> _Target position records_:
*****
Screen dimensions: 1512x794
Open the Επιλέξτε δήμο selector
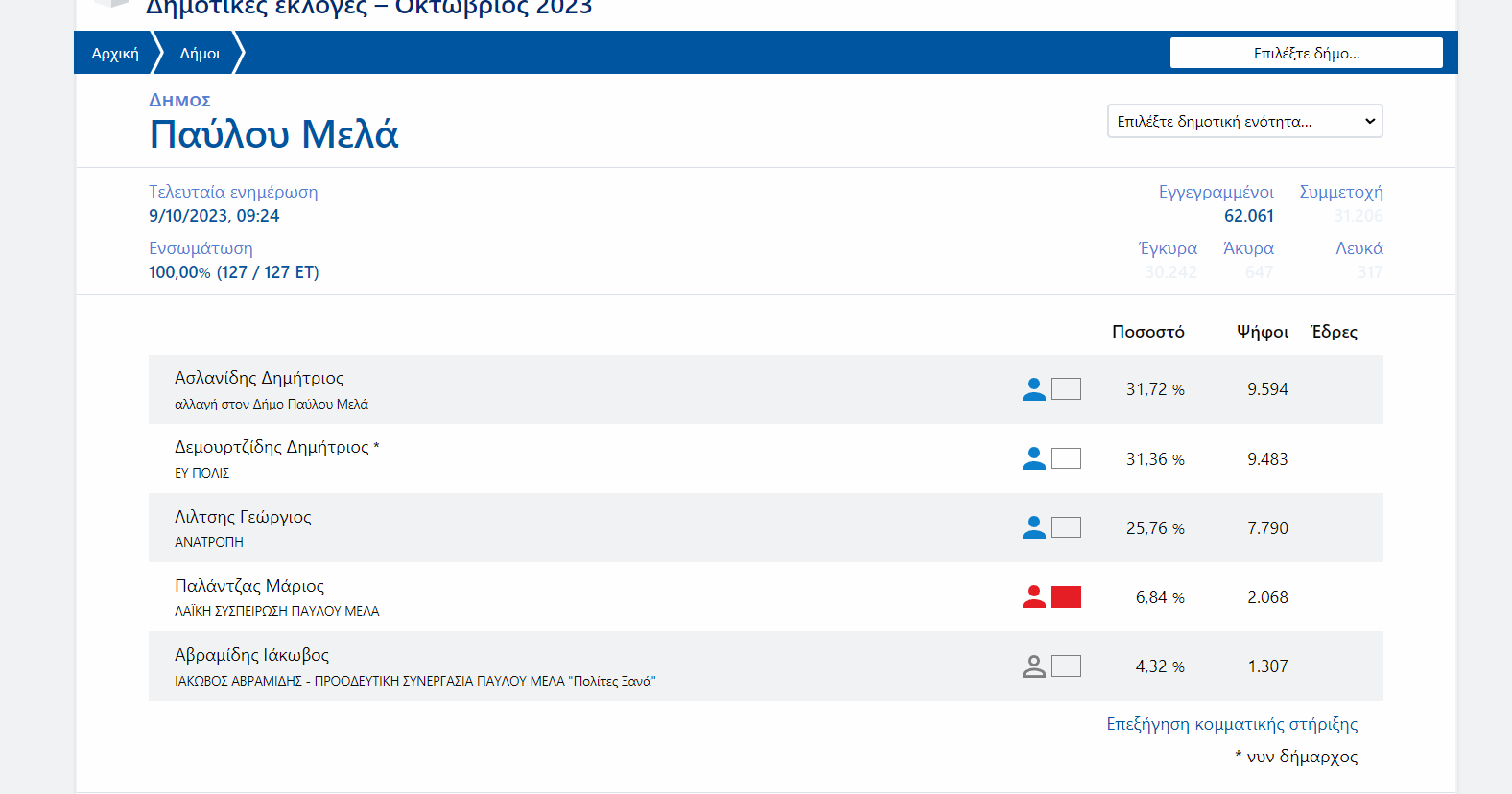(1306, 54)
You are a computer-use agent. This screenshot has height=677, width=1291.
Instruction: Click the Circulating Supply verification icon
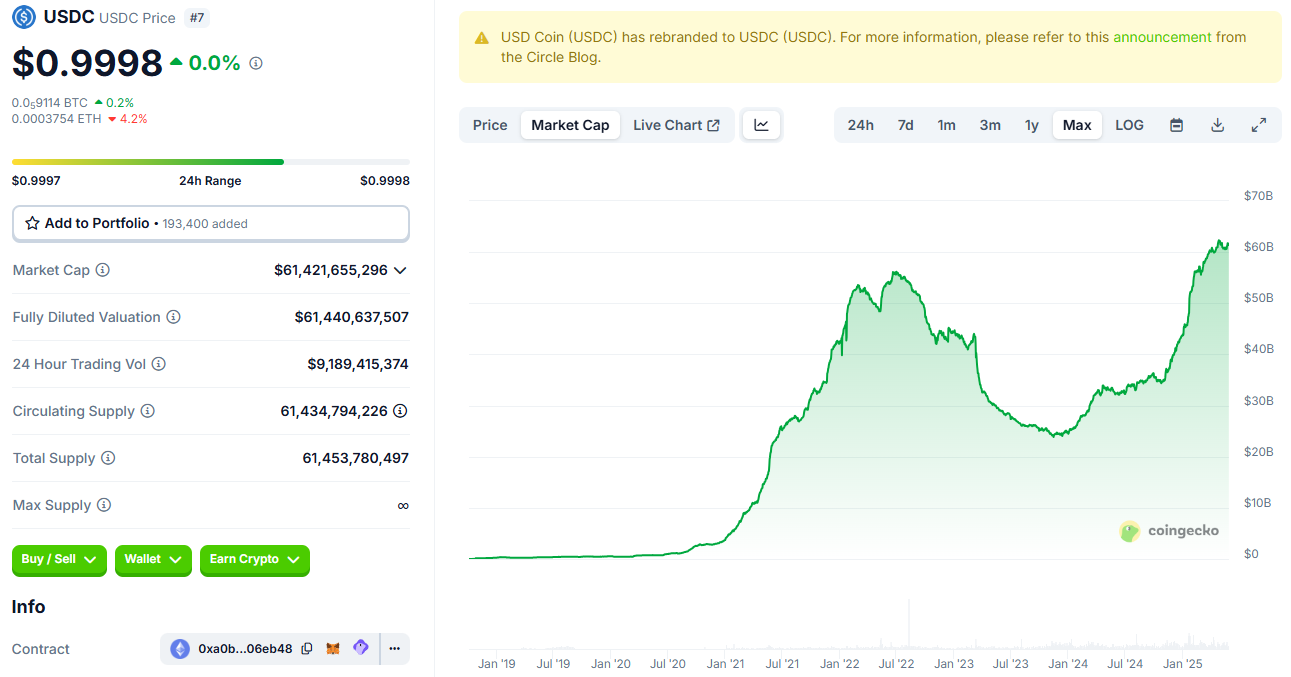[x=400, y=411]

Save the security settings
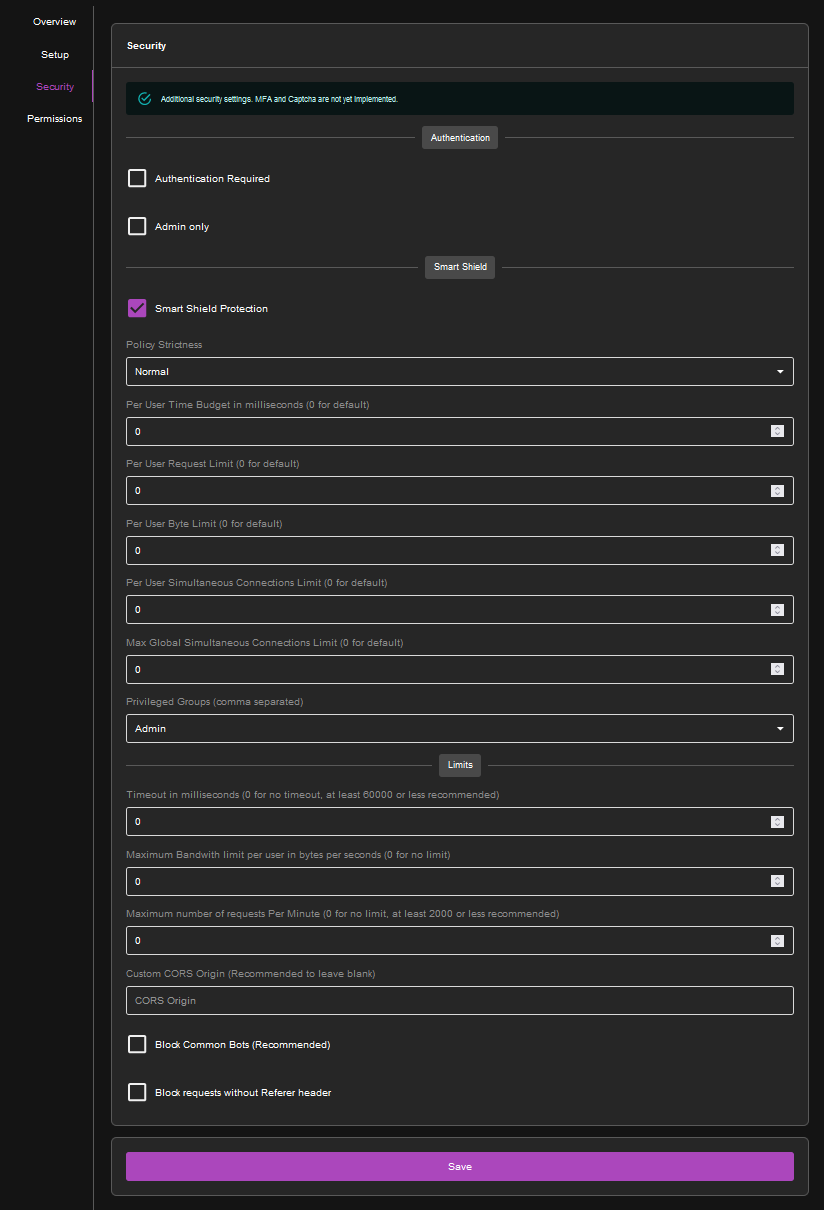(460, 1166)
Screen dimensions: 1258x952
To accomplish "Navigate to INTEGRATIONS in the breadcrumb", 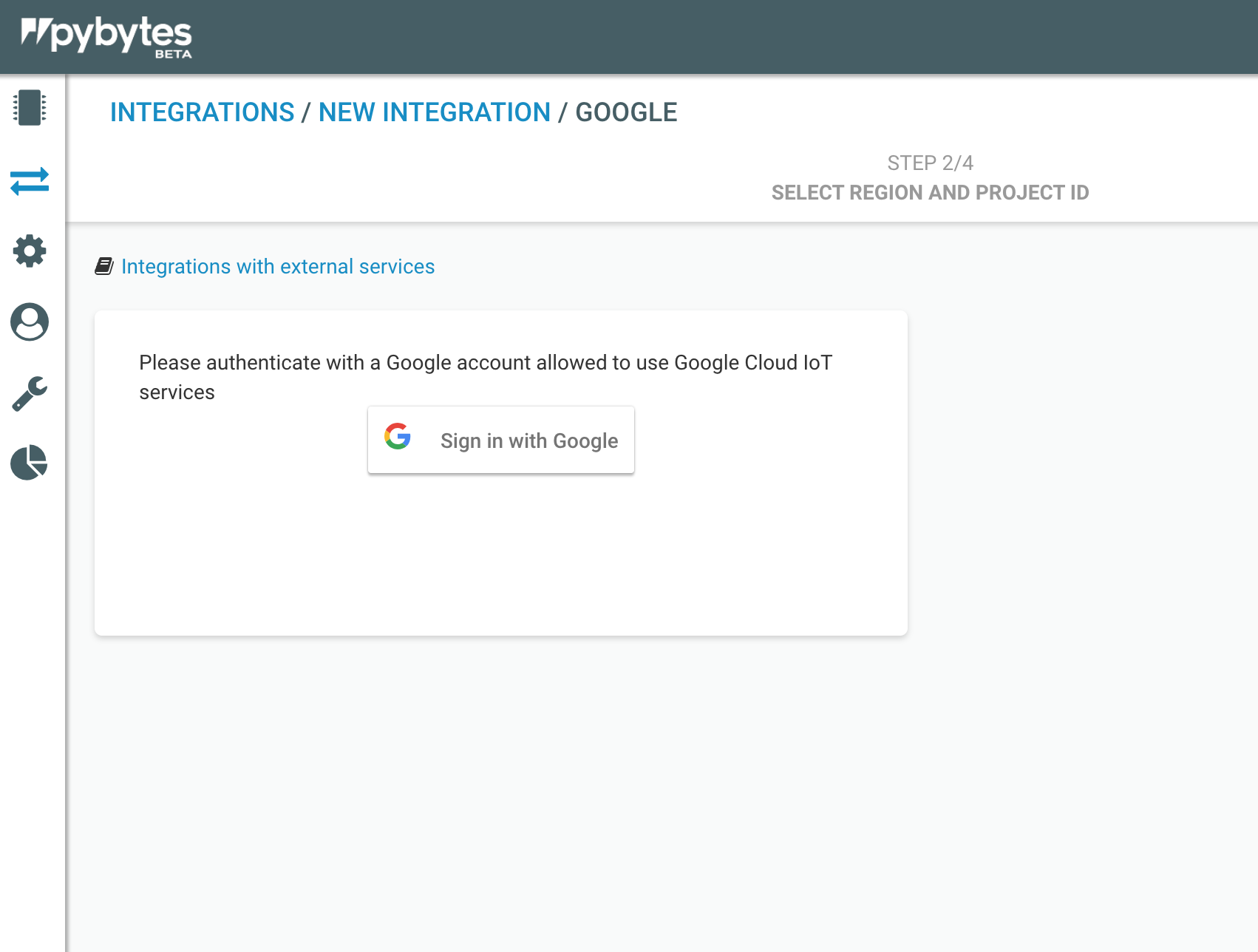I will [x=202, y=112].
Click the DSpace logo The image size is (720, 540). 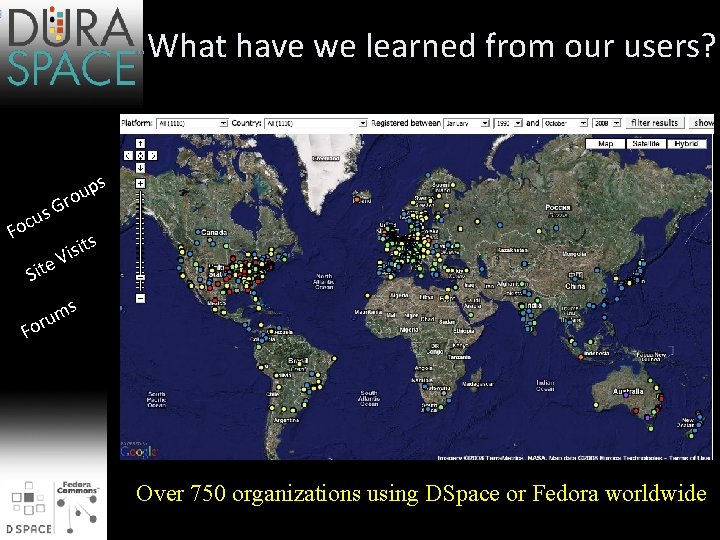pos(28,508)
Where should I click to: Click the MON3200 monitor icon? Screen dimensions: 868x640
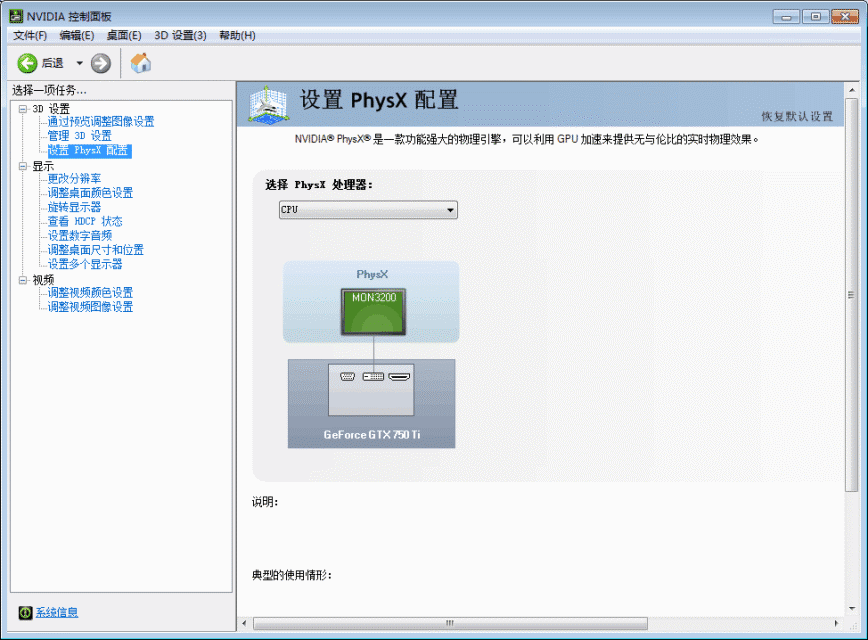tap(373, 311)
*****
> _AIM_:
Convert the records, from the first line up to and including the line with "(460, 1166)", into a JSON list of strings with one string per line. Skip blank lines and leave the pictures out.

> _RESPONSE TO THIS TASK_:
[
  "Screen dimensions: 1512x794",
  "Open the Επιλέξτε δήμο selector",
  "(1306, 54)",
  "You are a computer-use agent. This screenshot has height=677, width=1291.",
  "Instruction: Click the Circulating Supply verification icon",
  "[x=400, y=411]",
  "Save the security settings",
  "(460, 1166)"
]